The House version of the bill would establish a process by which farmworkers in the U.S. illegally could apply to become a “certified agricultural worker,” a designation that would last five-and-a-half years, removing risk of deportation. Applicants would be required to have a work history in the U.S. and would also have a pathway to receive a green card or citizenship further down the line.
It would also establish 20,000 year-round H-2A visas for farmworkers. H-2A, a program where agricultural workers can receive visas to work on farms in the U.S., has increased in popularity as farms have been unable to find domestic workers. But the program has a timetable that doesn’t allow recipients to work year-round — a problem for operations that need workers at all times of the year, like dairy farms.
While agriculture industry groups are generally supportive of the bill’s efforts to reform the guest worker system, the most powerful of them is lobbying against the proposal to expand migrant worker protections by extending the Migrant and Seasonal Agricultural Worker Protection Act to cover H-2A workers.

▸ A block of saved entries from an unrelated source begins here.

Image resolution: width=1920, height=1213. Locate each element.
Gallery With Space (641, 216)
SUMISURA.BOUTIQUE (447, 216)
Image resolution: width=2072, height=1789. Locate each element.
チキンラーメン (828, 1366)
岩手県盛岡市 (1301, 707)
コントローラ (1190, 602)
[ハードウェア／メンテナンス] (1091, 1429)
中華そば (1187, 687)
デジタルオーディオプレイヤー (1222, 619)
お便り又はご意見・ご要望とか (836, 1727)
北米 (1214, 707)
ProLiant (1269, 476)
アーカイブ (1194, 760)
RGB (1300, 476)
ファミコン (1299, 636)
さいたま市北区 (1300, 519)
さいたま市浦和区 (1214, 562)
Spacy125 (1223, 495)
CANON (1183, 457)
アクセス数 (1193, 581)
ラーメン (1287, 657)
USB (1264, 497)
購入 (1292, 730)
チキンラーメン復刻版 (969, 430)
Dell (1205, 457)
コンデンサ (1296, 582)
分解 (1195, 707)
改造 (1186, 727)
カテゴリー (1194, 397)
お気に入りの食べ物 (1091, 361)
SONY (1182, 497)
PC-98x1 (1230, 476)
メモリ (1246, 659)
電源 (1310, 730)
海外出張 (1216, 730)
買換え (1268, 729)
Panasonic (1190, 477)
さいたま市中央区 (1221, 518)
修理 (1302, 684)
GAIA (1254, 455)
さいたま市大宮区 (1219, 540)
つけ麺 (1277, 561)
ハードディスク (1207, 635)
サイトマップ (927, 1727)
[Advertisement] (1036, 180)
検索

“The expansion of MSPA will expose farmers to frivolous litigation,” said Allison Crittenden, the American Farm Bureau’s director of government affairs.
Crittenden also noted longstanding Farm Bureau resistance to the bill’s wage policy and caps on the number of expanded H-2A visas and — both of which are part of the ongoing Senate talks.
If the Senate bill includes those provisions, the Farm Bureau’s opposition could deter many Republicans from supporting it. But many Democrats and aligned lobby groups would be disappointed if they are dropped, putting the bill’s drafters in a delicate position — and dragging out the negotiations.
“MSPA protections are the bare minimum, and farmworkers — deemed essential by the previous administration — deserve to have equal rights under the law regardless of their visa status,” said Andrew Walchuk, the senior policy counsel and director of government relations at Farmworker Justice. “The removal of MSPA coverage would doom the FWMA’s chances of passage in the Senate and back in the House.”
The Farm Bureau’s Crittenden said the group recognizes that time is dwindling to pass something this Congress. “There is a sense of urgency from Farm Bureau and other agricultural stakeholders to finally accomplish ag labor reform,” she said. “However, it’s also critically important the legislation that is put forward in the Senate addresses our concerns in a substantive manner.”